In the New Testament, in the lead-up to the story which we have just heard from St John’s Gospel, the crowd, who had just had a massive meal, courtesy of the five loaves and two fishes, followed him round to the other side of the lake, and Jesus challenged them about why they had been following him around. 

Actually, that’s roughly the same question that’s behind the story about the manna and the quails in the Old Testament. The question is why? What is it all about? In the Old Testament, the Lord said that he had given the Israelites the food: ‘at twilight you shall eat meat and in the morning, you shall have your fill of bread’, because ‘then you should know that I am the Lord your God.’ In other words, the good things that had happened to the Israelites, escaping from Egypt, and getting fed when they were stuck in the desert, weren’t down to anything they had done, or because of the leadership of Moses and Aaron, but they were as a result of God’s care for them. God had given it to them. And they should recognise that. ‘All good gifts around us, are sent from heaven above’ as the hymn puts it.

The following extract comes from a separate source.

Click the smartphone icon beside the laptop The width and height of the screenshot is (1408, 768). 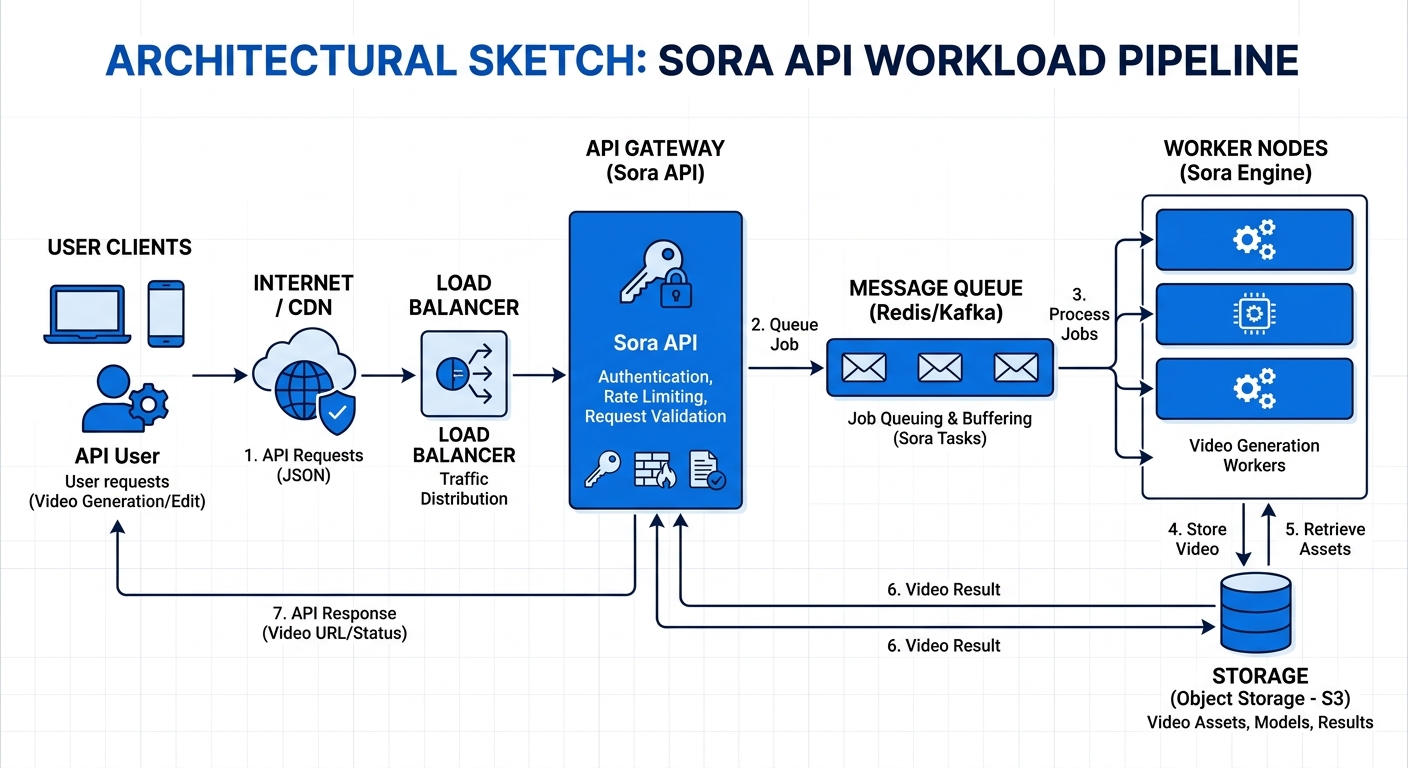point(165,313)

It’s essentially the same message that Jesus gives to the people who followed him round to the other side of the lake. He says, you are looking for me, not because you saw signs, miracles, of some kind, but because you had a big meal: you ‘ate your fill of the loaves’(and the fishes, actually, as well.) He says, don’t work for the food that perishes, but for the food that endures for eternal life. If you put yourself in their position, I think you might be a bit stuck at that point. What is this miraculous stuff that you can eat, and it will give you eternal life? Jesus was going to tell them, but first they said, how can we know that what you are telling us is true? Can you give us some kind of proof, some miraculous sign? And they referred back to the story in the book of Exodus. ‘Our ancestors ate the manna in the wilderness.  As it is written,  ‘He gave them bread from heaven to eat.’ 

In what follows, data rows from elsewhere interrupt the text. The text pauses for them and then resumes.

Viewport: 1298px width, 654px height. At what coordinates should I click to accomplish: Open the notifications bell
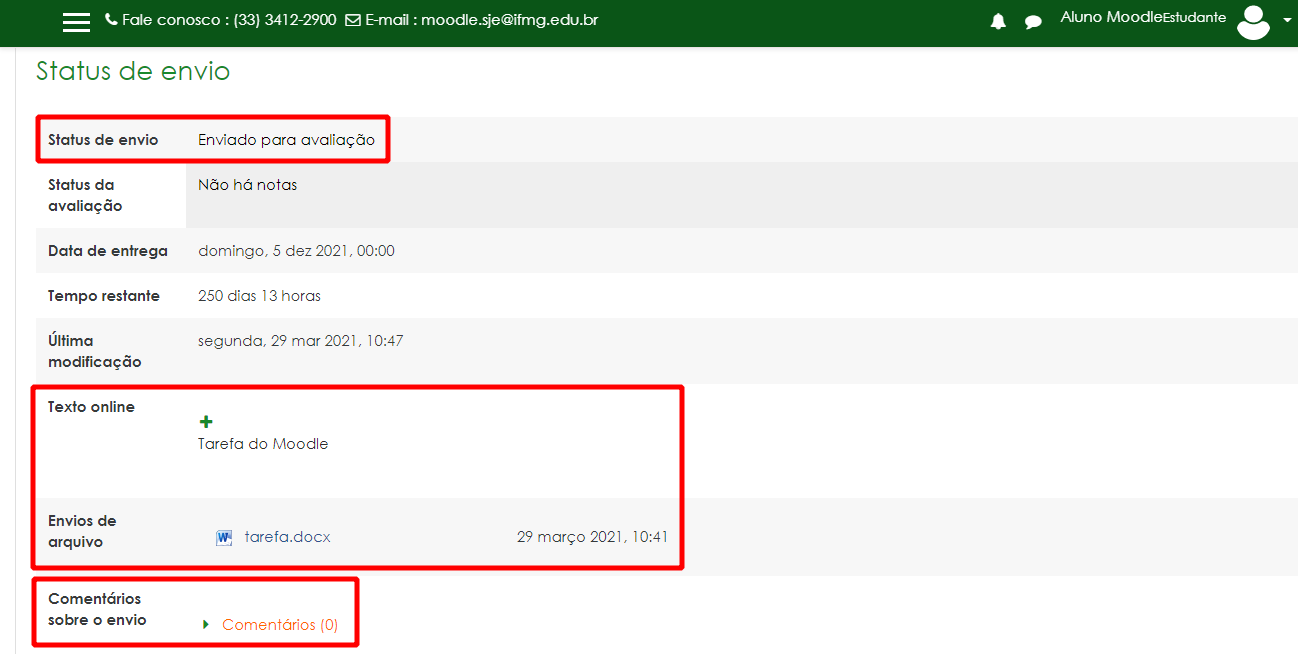coord(998,22)
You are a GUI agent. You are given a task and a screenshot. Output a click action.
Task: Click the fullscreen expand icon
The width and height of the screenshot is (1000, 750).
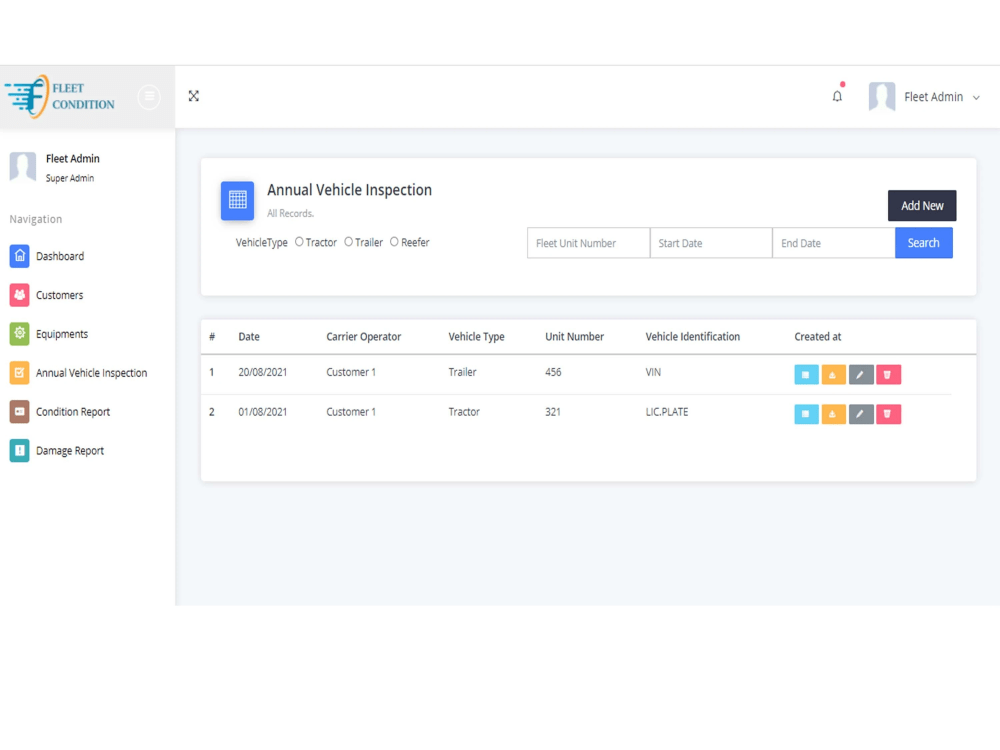193,96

They were on the same page at this stage. Jesus was saying that this was the right bread, it was what comes from heaven, and they said, yes, we want some of that. But Jesus was correcting them a little bit about how it had come about. It wasn’t down to Moses, but it was direct from God. And they said, give us this bread always, that is the stuff we want. 

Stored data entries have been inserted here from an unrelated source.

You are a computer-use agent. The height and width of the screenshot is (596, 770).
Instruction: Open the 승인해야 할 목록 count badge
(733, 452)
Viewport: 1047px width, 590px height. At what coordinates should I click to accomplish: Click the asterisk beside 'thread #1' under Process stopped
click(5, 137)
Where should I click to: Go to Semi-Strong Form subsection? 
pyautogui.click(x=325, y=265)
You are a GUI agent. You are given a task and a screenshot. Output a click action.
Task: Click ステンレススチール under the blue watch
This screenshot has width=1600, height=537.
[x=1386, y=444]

At which point, the miracles and the Michelin star come together, because Jesus says that he is the bread of life. ‘Whoever comes to me will never be hungry. Whoever believes in me will never be thirsty’. In other words, you should eat up Jesus, have a meal of Jesus. That’s what we are doing symbolically in the holy communion. ‘Feed on him in your heart by faith.’ When you eat the bread and drink the wine, you are symbolically eating Jesus. 

Some of the historians at the time of Jesus who weren’t Christians, for example Tacitus, in his account of the burning down of Rome, mentioned that the emperor Nero had made up a story that the fire had been started by Christians, who, according to Tacitus, were extremely depraved.

It seems that one of the elements of that depravity was that people mistook the idea of Holy Communion for a kind of cannibalism. As you know, if you are a Roman Catholic, or an Anglican of the catholic persuasion, you believe that at the time you have the bread and the wine in holy communion, it changes from being bread and wine actually to become, in a miraculous way, the body and blood of Jesus. It’s called transubstantiation. Whether transubstantiation literally happens is a discussion which has been going on since the Reformation, since the time of Martin Luther in the 1500s, so I don’t expect that you will want me to go into it that deeply this morning.

You can see, however, that it could be that people might misunderstand things and worry that we Christians are, in fact, some kind of cannibals. But especially, if you follow Flanders and Swann,[https://www.youtube.com/watch?v=qjAHw2DEBgw] you will know that ‘eating people is wrong’, and therefore, when Jesus talks about being the bread of life, ‘I am the bread of life’, he is not talking literally. What does it mean? 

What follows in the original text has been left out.